Saved data entries
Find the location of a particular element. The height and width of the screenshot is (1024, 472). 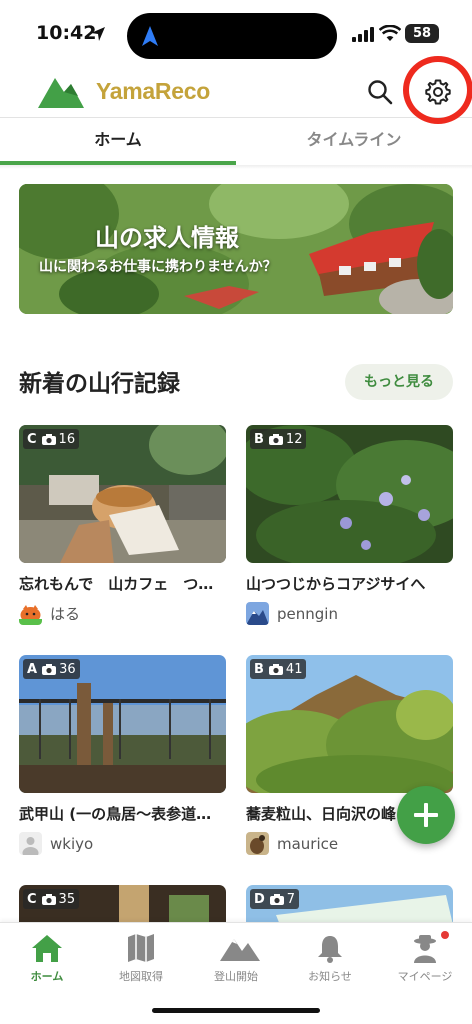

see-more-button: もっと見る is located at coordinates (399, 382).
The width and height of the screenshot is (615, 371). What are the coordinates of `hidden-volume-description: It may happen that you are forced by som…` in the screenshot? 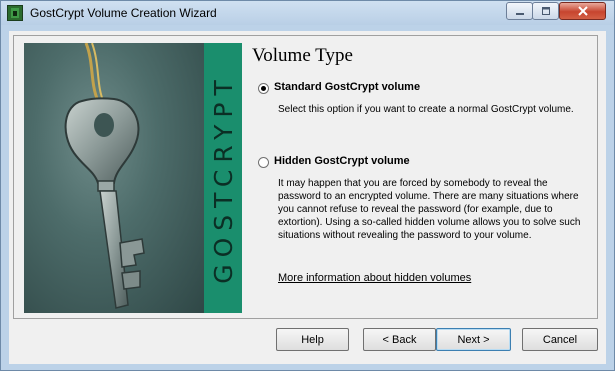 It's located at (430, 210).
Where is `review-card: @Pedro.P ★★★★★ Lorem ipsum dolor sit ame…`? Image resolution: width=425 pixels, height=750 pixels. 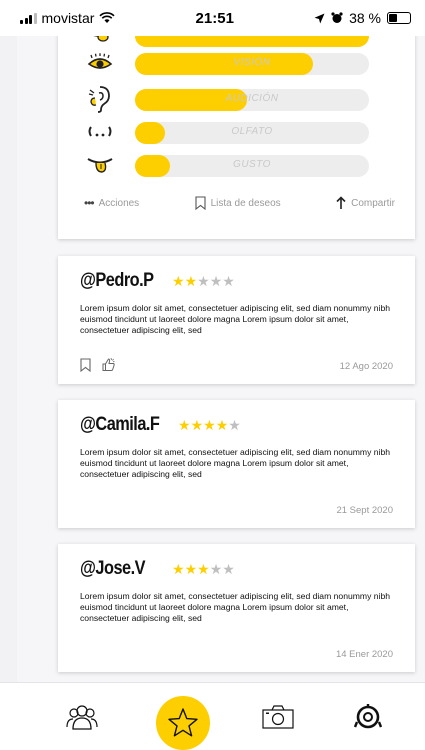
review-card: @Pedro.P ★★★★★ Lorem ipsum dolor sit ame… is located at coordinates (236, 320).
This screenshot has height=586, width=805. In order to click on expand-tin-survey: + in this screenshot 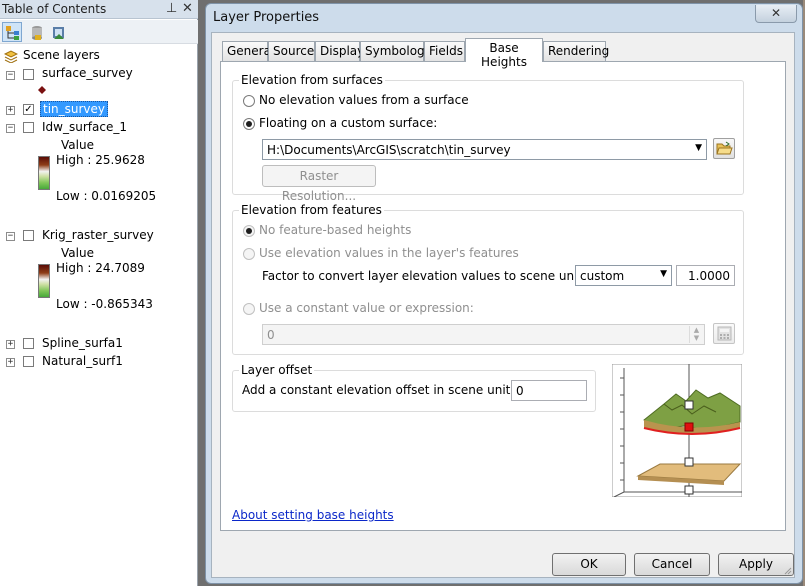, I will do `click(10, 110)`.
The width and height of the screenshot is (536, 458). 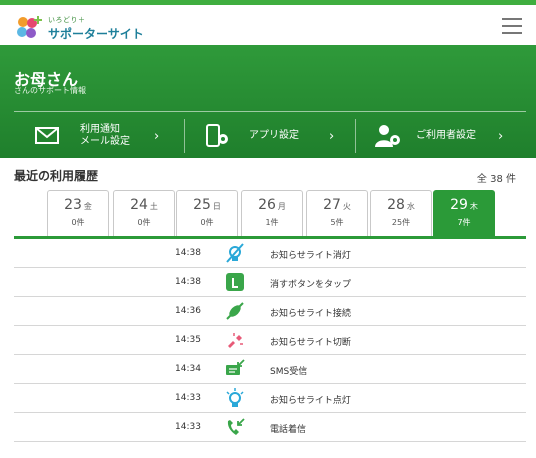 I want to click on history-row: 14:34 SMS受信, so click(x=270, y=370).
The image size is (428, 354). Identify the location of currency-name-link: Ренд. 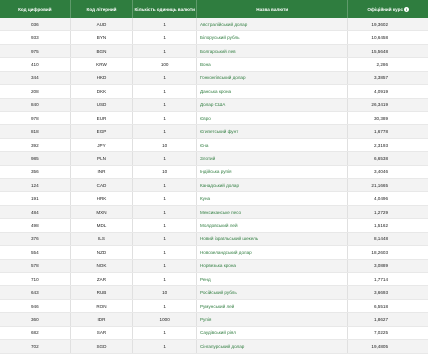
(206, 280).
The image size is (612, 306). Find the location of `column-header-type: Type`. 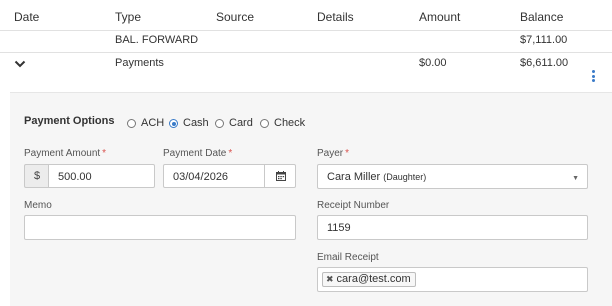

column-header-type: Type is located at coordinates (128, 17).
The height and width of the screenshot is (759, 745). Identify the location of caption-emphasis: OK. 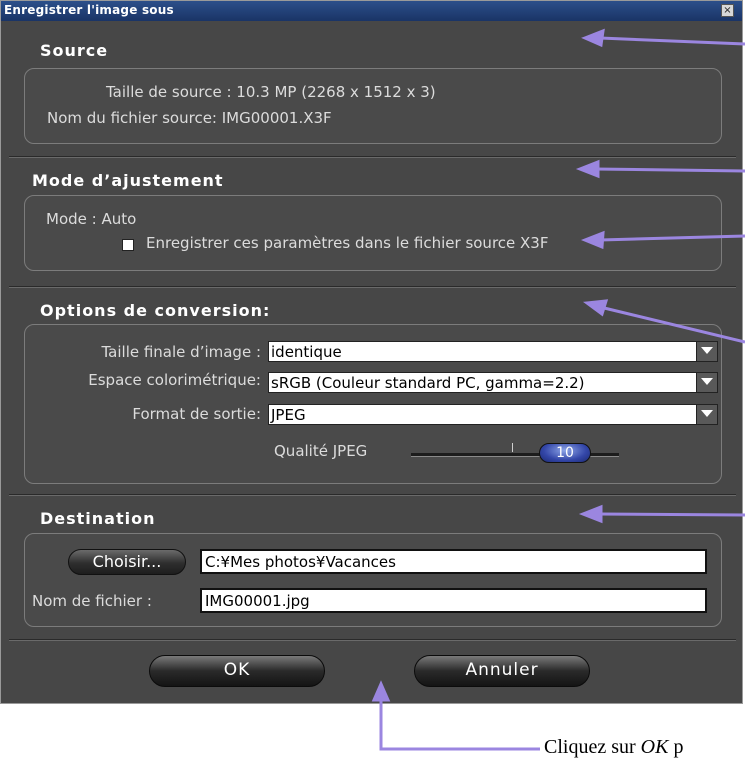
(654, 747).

▶ [Requirement]
Copy the lines of the data from the one containing "The image size is (428, 354)." through the end of the data, inclusive, with the pictures omitted.

▶ [Result for this exercise]
The image size is (428, 354). Identify the location of currency-name-link: Ренд. 
(206, 280).
The image size is (612, 306). Find the location of `column-header-type: Type`. 

column-header-type: Type is located at coordinates (128, 17).
The height and width of the screenshot is (759, 745). Identify the location of caption-emphasis: OK. 
(654, 747).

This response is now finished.